BRIEF — In the Southern Tier list below, how much does it cost to see two movies at the drive-in?

EXCERPTED TEXT —
#####
Shamelessly stolen from Julia’s blog. (www.pundicity.blogspot.com How such an intelligent woman can be a Republican, I will never understand.)
You know you’re from the Southern Tier if:
- if you know what the southern tier is
- you sometimes forget they put a four-way stop in front of the bank and try to whiz through the intersection
- your hometown has no stoplights
- your town used to be inhabited by indians, but they were killed by General Sullivan
- you know who General Sullivan is
- you know that Tommy Hilfiger, Mark Twain, Eileen Collins, Hal Roach all lived here
- you know that the only famous people from your town got famous by leaving
- you remember the scare when wal-mart was coming and how the mall management thought they were going extinct
- you know that the elmira-corning regional airport is really in big flats, and it only has about three flights a day
- Arnot is pronouced are/nit, Chemung is Sha/mung and Steuben is stew/ben
- the best thing to do on a summer’s night is go to the drive-in and see two movies for 6 bucks under the stars
- you know what the joke “praaaaatsburg” really means, and you never really want to explain it
- you can find hornell, wellsburg, or catlin
- you not only live 1/2 mile from the fruit and vegetable stand you have worked it to earn extra money in summer
- everyone goes “to the lake” on weekends
- the city is NYC, and you have to tell everyone you are from upstate
- your shopping mall is one story
- you understand the magic of Wegman’s
- the term mom and pop store or gas station referred to your mom and pop
- you think you are better than pennsylvanian’s
- you have almost no discernable accent accept for the word milk (melk)
#####
ENTRIES —
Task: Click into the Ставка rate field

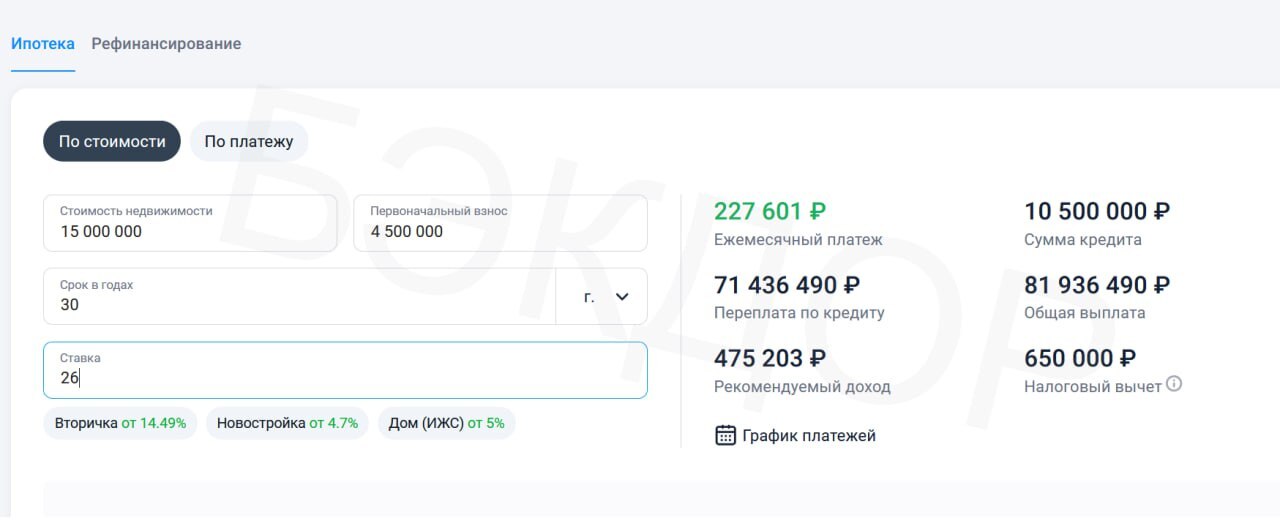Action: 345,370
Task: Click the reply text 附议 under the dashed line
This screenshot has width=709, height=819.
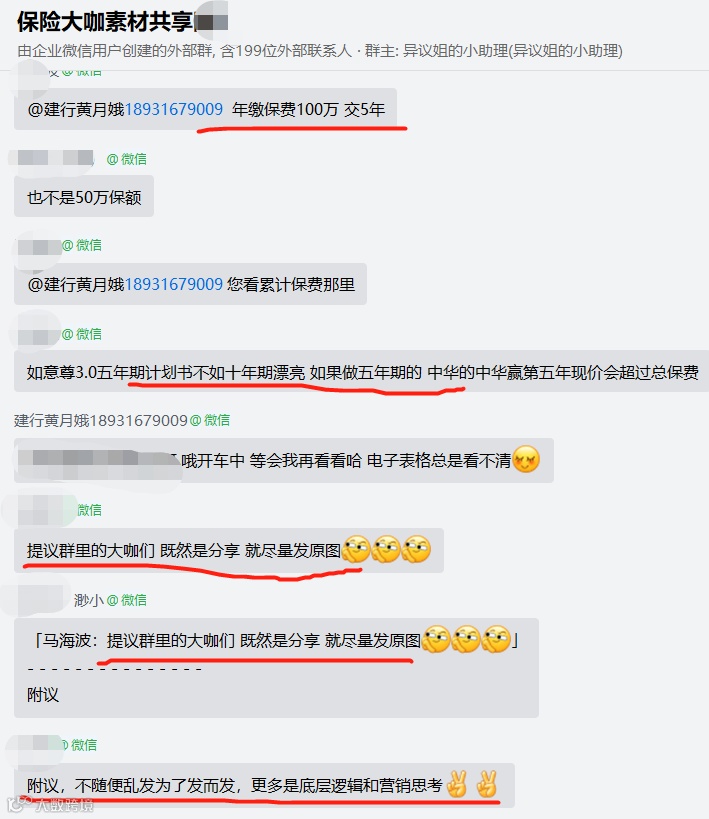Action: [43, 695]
#####
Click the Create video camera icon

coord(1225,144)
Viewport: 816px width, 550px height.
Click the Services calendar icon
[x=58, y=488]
#####
WRITTEN REPLY — 6 bucks.